Der in Worms geborene und in Frankfurt aufgewachsene Komponist Friedrich Gernsheim (1839-1916) war zu Lebzeiten ein international hoch geschätzter Komponist, Pianist und Dirigent. Seine Werke wurden unter anderem von Hans von Bülow aufgeführt. Mit Johannes Brahms, Gustav Mahler, Max Bruch und Ferdinand Hiller war er befreundet. Rossini widmete ihm sogar ein Werk. Heute ist seine Musik kaum bekannt. Denn die Werke von jüdischen Komponisten – so auch Gernsheims Werke – wurden von den Nationalsozialisten verboten. Seine Biografie wurde den Flammen der Bücherverbrennung übergeben. Jetzt ist die zweite CD der Gesamteinspielung des Klavierwerks von Friedrich Gernsheim durch den Wiesbadener Pianisten Jens Barnieck erschienen.
neue musikzeitung: Was war der Impuls für die Auseinandersetzung mit dem Werk Friedrich Gernsheims? Wie sind Sie mit seiner Musik in Berührung gekommen?
Jens Barnieck: Bei einem Konzert in Mainz habe ich die Aufführung einer Sinfonie Gernsheims durch die Staatsphilharmonie Rheinland-Pfalz mit GMD Bäumer gehört. Das hat mich sehr ergriffen und die Musik hat zu mir gesprochen. Unmittelbar nach dem Konzert habe ich mich auf die Suche nach Klaviermusik gemacht.
nmz: Wodurch zeichnet sich Gernsheims Musik aus? Was berührt Sie vor allem an seiner musikalischen Sprache?
Frische Note der Romantik
Barnieck: Gernsheims Musik ist für mich eine noch nicht gehörte, frische Note aus der Zeit der musikalischen Romantik. Man könnte Anklänge an Mendelssohn hören, an Brahms, ja auch an Beethoven oder Schumann, aber Gernsheim hat eine durchaus eigene Musiksprache. Einige haben ihm nachgesagt, dass er ein Epigone Brahmsscher Musik sei, aber die Sinfonie Nr. 1 von Gernsheim ist vor der ersten Sinfonie von Brahms komponiert worden und erschienen. Gernsheim war sicherlich kein Bilderstürmer, sondern ein Kind seiner Zeit. Es gibt aber einfach wunderschöne musikalische Einfälle und Verästelungen. Alles ist handwerklich sehr gut gemacht und durchgeführt.

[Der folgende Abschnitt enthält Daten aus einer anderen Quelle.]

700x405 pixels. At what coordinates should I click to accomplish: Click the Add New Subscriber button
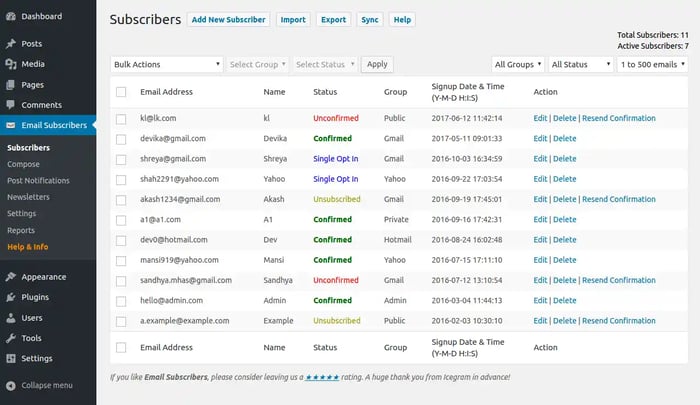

Gernsheims Klaviermusik ist nie überbordend überschwänglich oder deprimierend, aber oft sehr dicht und voll. Stellen zum „Zurücklehnen“ gibt es eigentlich nie. Besonders schätze ich die Mittelsätze der frühen Sonaten. Sie zeigen seine melodischen Einfälle sehr gut und seinen Sinn für lange Bögen. Schon in diesen frühen Werken zeigt sich Gernsheims Sinn für Dramatik und Aufbau. Es überrascht daher, dass er keine Oper geschrieben hat. Die dramatische Gestaltungskraft hat er lieber in kammermusikalischen Werken komprimiert.
Notenbeschaffung
nmz: Wie haben Sie die Noten der Klavierwerke erhalten? Obwohl viele seiner Werke zu seinen Lebzeiten verlegt waren, sind sie heute doch kaum erhältlich.
Barnieck: Nach meinem ersten Eindruck von Gernsheims Musik und dem Wunsch, Klaviermusik zu finden, habe ich in der Tat wenig gefunden. Durch meine Suche bin ich dann auf das Archiv in der Israelischen Nationalbibliothek gestoßen. Die jüngere Tochter Gernsheims zog nach Israel und vermachte den gesamten musikalischen Nachlass der Nationalbibliothek. Von dort habe ich dann digitalisierte Versionen der Autographe erhalten und begann mit dem Abschreiben. Mittlerweile habe ich die drei frühen Sonaten abgeschrieben und eingespielt, außerdem einen kleinen „Geschwind-Marsch“, den Gernsheim wohl im Alter von fünf oder sechs Jahren nach dem Gehör aufgeschrieben hat, als er die durch die Straßen von Worms ziehende Militärkapelle hörte.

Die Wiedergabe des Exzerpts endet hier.